Given request:
Reproduce only the lines from the one containing "Womens (33, 1392)" through the one containing "My Account (46, 1608)", inclusive, with each request kept as is. Scale every coordinate in their answers by 2.25 and round to whole numbers, with halves rounding up.

-- START Extracted data --

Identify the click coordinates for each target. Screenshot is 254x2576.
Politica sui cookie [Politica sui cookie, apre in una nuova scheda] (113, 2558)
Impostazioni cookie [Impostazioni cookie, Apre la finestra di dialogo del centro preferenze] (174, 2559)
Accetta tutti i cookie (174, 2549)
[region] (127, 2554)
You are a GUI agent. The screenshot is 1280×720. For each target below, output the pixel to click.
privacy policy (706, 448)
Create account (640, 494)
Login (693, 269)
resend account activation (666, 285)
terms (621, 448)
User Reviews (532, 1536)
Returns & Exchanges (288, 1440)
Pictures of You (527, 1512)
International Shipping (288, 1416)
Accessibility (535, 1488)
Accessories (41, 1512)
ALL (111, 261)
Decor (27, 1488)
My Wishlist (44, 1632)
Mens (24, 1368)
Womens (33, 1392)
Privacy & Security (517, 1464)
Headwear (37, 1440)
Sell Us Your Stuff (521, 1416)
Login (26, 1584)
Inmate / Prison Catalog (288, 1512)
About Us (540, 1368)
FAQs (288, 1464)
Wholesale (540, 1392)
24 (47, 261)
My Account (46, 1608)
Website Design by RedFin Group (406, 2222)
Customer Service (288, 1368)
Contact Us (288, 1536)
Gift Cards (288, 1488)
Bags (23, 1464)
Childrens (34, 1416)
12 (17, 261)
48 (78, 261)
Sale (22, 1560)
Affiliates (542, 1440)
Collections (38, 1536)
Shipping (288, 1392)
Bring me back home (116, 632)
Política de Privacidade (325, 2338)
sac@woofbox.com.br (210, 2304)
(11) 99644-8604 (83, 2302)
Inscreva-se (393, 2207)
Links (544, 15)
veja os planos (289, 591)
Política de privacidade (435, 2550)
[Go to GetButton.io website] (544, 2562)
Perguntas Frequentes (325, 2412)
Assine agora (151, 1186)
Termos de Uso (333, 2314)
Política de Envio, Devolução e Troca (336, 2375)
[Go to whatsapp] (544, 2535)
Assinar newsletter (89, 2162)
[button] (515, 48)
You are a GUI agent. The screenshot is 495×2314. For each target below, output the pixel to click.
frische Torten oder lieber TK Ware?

-- END Extracted data --

Output:
Womens (74, 3132)
Privacy & Security (1163, 3294)
Headwear (83, 3240)
Sell Us Your Stuff (1172, 3186)
Login (59, 3564)
Inmate / Prison Catalog (648, 3402)
About Us (1215, 3078)
FAQs (648, 3294)
Wholesale (1215, 3132)
24 (106, 587)
My Account (104, 3618)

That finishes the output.